Life cycle assessment of selective-laser-melting-produced hydraulic valve body with integrated design and manufacturing optimization: A cradle-to-gate study

Abstract

Selective laser melting (SLM), a relatively advanced additive manufacturing (AM) technique, enables high design flexibility and manufacturing complexity; therefore, it can facilitate improvement in the environmental performance of a complex component throughout its life cycle. However, existing studies have been unable to conclusively determine whether the environmental impacts of parts produced via AM are lower than those of conventionally manufactured parts. Moreover, few studies have investigated industrially applicable parts with complex inner shapes fabricated via SLM whilst simultaneously considering the design and manufacturing optimization involved thereof. In this study, an industrial hydraulic valve body was investigated in consideration of the part design, material preparation, and part fabrication with respect to their influence on the life-cycle impacts of SLM and conventional manufacturing (CM). The part was first re-designed to achieve a lightweight structure and optimized process parameters.

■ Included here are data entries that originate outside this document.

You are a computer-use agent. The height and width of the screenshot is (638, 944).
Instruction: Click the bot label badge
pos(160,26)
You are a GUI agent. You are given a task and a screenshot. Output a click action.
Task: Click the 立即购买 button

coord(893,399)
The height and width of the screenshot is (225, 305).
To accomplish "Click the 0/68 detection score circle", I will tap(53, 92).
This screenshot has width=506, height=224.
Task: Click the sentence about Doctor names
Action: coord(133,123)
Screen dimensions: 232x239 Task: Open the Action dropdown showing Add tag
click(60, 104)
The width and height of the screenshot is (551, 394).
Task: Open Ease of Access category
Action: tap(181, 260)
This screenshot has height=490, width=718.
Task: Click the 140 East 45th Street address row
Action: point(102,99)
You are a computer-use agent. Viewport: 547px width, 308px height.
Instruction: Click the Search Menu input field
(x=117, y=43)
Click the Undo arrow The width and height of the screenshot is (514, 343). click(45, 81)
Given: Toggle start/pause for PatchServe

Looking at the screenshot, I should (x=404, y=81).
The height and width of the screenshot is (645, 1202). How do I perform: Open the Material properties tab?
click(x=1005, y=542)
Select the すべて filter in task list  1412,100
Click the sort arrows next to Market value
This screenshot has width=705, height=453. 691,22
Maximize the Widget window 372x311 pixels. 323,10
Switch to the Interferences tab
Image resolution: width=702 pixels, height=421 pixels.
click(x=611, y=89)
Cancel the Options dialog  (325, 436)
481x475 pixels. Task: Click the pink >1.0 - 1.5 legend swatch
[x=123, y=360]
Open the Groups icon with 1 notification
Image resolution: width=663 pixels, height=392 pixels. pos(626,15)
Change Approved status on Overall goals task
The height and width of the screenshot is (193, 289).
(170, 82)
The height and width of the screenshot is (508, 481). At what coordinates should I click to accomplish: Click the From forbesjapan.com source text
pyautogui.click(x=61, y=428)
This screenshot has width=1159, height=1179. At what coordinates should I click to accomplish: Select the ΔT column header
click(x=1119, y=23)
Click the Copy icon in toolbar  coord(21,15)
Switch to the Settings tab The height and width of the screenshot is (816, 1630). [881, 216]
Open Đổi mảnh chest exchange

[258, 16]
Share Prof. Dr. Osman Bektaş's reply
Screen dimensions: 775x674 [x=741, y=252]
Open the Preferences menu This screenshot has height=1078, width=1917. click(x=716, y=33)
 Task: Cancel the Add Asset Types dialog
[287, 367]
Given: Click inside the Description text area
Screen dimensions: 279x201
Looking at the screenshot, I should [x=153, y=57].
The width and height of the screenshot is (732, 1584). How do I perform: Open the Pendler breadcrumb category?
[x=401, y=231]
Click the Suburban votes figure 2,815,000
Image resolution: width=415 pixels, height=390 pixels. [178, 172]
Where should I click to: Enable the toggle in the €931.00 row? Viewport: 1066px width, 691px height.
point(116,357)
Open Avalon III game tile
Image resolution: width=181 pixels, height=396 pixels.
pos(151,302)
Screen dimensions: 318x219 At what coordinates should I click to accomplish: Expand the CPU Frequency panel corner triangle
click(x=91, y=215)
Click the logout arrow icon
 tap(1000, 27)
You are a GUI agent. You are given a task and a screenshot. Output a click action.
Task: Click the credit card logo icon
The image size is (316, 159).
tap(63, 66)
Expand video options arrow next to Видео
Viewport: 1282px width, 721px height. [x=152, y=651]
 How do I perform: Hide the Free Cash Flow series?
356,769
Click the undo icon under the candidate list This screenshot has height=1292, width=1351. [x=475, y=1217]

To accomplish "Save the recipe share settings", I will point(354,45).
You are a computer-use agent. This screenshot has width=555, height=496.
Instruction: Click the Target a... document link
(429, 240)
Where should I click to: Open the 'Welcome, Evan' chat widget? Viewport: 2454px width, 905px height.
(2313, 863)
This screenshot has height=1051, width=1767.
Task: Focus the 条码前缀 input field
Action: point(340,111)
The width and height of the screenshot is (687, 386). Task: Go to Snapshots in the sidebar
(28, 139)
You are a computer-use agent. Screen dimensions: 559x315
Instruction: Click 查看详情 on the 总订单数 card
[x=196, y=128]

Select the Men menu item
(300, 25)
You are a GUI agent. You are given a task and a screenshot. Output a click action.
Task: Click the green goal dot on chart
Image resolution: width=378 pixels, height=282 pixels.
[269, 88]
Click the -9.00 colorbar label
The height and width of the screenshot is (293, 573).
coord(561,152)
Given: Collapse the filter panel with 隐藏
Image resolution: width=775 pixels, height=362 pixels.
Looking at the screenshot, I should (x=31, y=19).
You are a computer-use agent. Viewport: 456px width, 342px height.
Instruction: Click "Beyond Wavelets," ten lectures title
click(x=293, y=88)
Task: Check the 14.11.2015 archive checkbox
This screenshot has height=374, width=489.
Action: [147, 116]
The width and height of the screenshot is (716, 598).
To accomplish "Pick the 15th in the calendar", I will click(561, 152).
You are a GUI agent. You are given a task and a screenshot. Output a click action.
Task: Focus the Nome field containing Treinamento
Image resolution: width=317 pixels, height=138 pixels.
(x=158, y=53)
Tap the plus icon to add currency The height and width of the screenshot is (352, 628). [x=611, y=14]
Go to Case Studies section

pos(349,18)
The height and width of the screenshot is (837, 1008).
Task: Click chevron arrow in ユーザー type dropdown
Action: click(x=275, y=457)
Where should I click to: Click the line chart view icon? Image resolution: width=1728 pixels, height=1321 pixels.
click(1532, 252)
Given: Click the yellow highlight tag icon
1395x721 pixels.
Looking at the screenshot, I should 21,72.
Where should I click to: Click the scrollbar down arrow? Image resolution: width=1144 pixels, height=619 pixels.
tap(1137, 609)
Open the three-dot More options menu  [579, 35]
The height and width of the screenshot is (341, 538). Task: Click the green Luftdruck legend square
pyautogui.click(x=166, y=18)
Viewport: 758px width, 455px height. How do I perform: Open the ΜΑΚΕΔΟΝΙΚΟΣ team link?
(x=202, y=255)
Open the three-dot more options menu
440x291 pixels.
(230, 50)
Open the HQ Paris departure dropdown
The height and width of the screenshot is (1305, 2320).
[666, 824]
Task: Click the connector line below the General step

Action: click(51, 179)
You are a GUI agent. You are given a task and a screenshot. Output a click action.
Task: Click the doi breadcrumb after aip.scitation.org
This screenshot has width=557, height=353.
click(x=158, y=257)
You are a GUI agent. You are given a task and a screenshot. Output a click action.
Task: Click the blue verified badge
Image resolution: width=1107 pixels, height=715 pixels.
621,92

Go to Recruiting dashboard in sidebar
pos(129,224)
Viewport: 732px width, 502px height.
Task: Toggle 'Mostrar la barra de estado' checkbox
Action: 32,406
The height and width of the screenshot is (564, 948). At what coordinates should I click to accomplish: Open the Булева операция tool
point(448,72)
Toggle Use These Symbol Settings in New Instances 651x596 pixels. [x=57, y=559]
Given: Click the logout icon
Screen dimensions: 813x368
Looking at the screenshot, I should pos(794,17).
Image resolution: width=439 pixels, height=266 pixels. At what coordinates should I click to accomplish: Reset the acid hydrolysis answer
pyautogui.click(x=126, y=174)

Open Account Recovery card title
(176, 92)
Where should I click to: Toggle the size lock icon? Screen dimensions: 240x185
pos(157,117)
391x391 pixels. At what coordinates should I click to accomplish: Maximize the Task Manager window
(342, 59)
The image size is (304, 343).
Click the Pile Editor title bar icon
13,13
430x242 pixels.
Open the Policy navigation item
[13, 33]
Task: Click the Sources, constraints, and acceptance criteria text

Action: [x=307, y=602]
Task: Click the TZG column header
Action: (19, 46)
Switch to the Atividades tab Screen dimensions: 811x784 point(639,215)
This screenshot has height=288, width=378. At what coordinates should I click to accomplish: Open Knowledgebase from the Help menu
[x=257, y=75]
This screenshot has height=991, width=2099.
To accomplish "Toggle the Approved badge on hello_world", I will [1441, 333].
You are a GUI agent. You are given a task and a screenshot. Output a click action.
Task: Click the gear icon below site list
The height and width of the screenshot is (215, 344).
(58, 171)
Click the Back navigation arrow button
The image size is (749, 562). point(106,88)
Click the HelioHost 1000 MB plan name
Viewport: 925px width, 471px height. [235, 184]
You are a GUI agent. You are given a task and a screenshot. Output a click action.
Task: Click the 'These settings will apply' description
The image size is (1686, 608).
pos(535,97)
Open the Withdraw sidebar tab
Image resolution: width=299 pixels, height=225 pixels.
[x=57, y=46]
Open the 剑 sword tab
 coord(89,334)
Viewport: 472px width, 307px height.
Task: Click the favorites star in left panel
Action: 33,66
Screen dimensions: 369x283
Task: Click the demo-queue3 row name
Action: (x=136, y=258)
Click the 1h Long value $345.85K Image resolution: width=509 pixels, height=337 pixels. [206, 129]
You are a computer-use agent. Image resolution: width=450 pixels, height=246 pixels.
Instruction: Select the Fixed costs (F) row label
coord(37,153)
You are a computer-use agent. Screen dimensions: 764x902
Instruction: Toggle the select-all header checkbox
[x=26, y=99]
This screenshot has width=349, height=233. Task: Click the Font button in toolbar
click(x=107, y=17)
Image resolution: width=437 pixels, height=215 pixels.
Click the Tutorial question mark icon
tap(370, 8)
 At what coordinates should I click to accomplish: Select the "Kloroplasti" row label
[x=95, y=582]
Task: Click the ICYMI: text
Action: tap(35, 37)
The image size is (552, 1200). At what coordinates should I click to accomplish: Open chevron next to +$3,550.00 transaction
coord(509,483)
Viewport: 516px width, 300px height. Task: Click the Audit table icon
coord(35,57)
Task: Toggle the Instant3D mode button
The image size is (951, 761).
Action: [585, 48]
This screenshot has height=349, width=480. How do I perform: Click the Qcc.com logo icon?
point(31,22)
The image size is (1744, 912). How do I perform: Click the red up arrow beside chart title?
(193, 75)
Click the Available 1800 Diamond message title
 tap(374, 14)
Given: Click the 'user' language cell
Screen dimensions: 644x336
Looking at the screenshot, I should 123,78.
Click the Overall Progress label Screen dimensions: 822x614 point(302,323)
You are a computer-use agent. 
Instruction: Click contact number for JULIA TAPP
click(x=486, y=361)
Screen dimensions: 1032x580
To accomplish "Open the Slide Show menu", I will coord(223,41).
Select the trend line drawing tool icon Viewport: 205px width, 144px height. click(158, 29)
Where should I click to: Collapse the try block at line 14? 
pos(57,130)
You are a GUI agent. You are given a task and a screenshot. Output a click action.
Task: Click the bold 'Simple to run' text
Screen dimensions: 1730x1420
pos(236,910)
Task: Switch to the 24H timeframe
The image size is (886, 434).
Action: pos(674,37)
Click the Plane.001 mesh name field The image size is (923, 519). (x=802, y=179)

Subsequently, an optimized and a non-optimized sample part were fabricated via SLM. A cradle-to-gate study of this part was conducted, involving a comparison employing life cycle assessment (LCA) for the case of CM. The life-cycle inventory data were obtained from the relevant enterprise, literature, databases, and our experiments. According to our results, the environmental impact of SLM without optimization was 37.42% lower than that of CM with respect to a hydraulic valve body, and the SLM-optimized design can lead to a 10–23% reduction in environmental impacts. Of all the life-cycle stages, the powder preparation stage was observed to exert the highest impact per part. Moreover, the electricity requirement for SLM is the main reason for environmental damage. With the optimization of the valve body design, the proportion of environmental impact caused by SLM processing increases. This indicates that when a part has a high lightweight potential, the SLM process will have a more significant cradle-to-gate environmental impact. In this case, manufacturing optimization will play a more important role. The results can be used to guide AM practitioners to improve the life-cycle environmental performance of AM-fabricated industrial parts through integrated design and manufacturing optimization.